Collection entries
◆ ◆ ◆ ◆ ◆ ◆ ◆

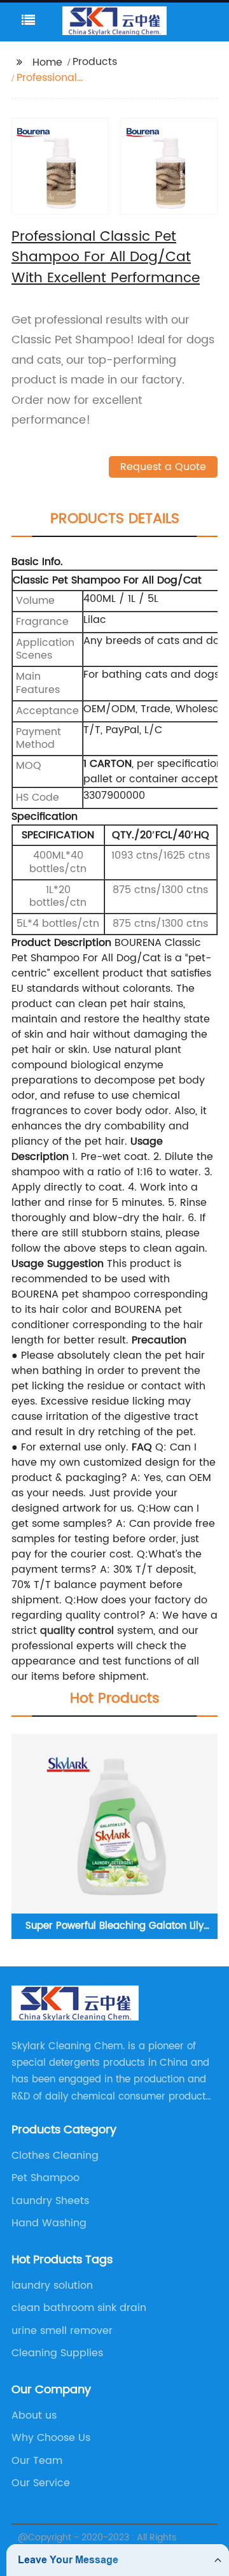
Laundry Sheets (50, 2200)
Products (95, 62)
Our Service (40, 2483)
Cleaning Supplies (57, 2353)
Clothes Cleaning (55, 2155)
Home (47, 62)
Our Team (36, 2460)
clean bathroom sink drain (78, 2307)
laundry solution (52, 2285)
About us (34, 2415)
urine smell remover (62, 2330)
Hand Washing (49, 2223)
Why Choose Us (50, 2437)
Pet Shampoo (45, 2178)
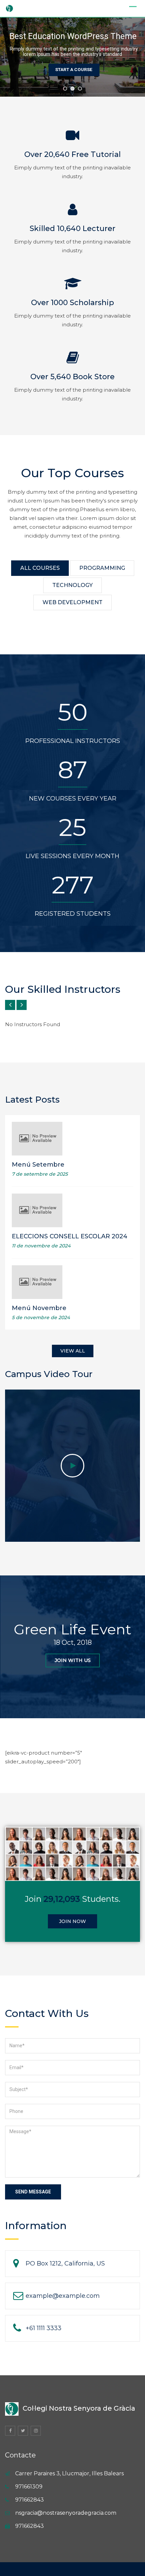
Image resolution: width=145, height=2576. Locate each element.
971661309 (28, 2486)
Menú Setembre (38, 1164)
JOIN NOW (72, 1921)
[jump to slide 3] (80, 89)
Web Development (72, 602)
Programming (102, 568)
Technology (72, 585)
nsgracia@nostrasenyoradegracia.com (65, 2513)
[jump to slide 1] (65, 89)
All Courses (40, 568)
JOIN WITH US (73, 1660)
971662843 (29, 2500)
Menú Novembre (39, 1308)
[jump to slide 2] (72, 89)
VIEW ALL (72, 1351)
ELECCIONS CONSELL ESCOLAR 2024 (69, 1236)
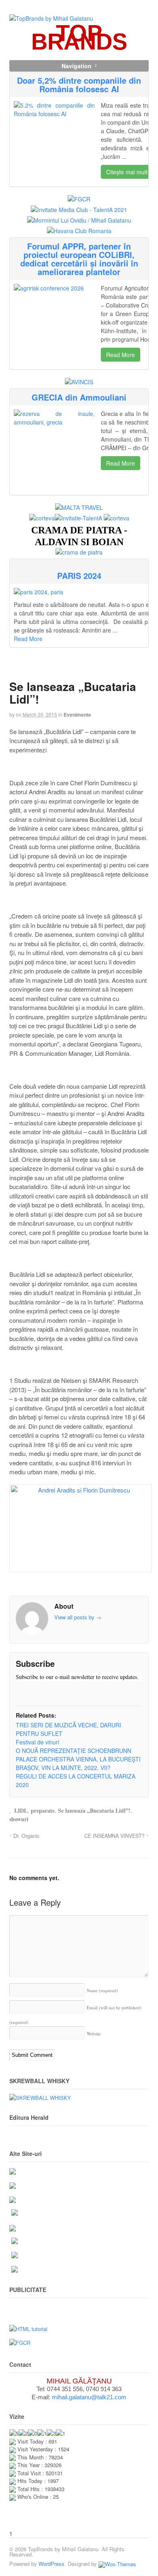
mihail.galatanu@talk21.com (89, 2397)
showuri (18, 1819)
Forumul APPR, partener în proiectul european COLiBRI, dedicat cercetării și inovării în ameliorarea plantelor (79, 258)
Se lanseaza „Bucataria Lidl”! (94, 1810)
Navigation (77, 66)
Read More (120, 355)
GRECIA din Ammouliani (79, 397)
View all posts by (77, 1617)
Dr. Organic (26, 1835)
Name (102, 1990)
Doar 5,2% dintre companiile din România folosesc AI (79, 84)
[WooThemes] (117, 2563)
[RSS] (22, 1692)
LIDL (21, 1810)
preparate (43, 1810)
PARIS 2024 (79, 575)
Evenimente (77, 714)
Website (94, 2033)
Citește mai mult (126, 172)
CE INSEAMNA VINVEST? (114, 1835)
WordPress (51, 2563)
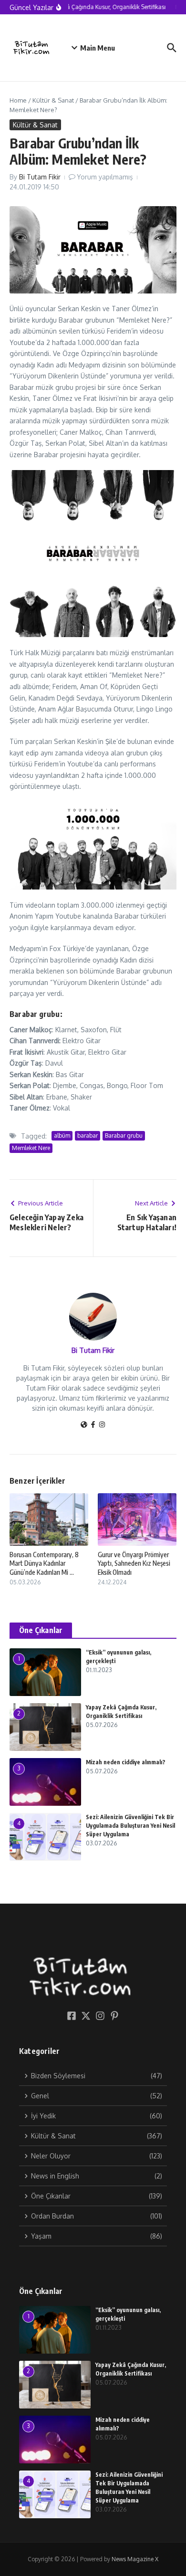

◆ ◆ ◆ ◆ ◆ ◆ ◆

Pictures should be omitted. Please return exactly the lines from the line that holds "Hand Washing (49, 2223)" through the end of the records.

Hand Washing (49, 2223)
Why Choose Us (50, 2437)
Pet Shampoo (45, 2178)
Image resolution: width=145, height=2576. Locate each element.
971661309 (28, 2486)
Menú Setembre (38, 1164)
JOIN NOW (72, 1921)
[jump to slide 3] (80, 89)
Web Development (72, 602)
Programming (102, 568)
Technology (72, 585)
nsgracia@nostrasenyoradegracia.com (65, 2513)
[jump to slide 1] (65, 89)
All Courses (40, 568)
JOIN WITH US (73, 1660)
971662843 (29, 2500)
Menú Novembre (39, 1308)
[jump to slide 2] (72, 89)
VIEW ALL (72, 1351)
ELECCIONS CONSELL ESCOLAR 2024 (69, 1236)
mihail.galatanu@talk21.com (89, 2397)
showuri (18, 1819)
Forumul APPR, partener în proiectul european COLiBRI, dedicat cercetării și inovării în ameliorarea plantelor (79, 258)
Se lanseaza „Bucataria Lidl”! (94, 1810)
Navigation (77, 66)
Read More (120, 355)
GRECIA din Ammouliani (79, 397)
View all posts by (77, 1617)
Dr. Organic (26, 1835)
Name (102, 1990)
Doar 5,2% dintre companiile din România folosesc AI (79, 84)
[WooThemes] (117, 2563)
[RSS] (22, 1692)
LIDL (21, 1810)
preparate (43, 1810)
PARIS 2024 (79, 575)
Evenimente (77, 714)
Website (94, 2033)
Citește mai mult (126, 172)
CE INSEAMNA VINVEST? (114, 1835)
WordPress (51, 2563)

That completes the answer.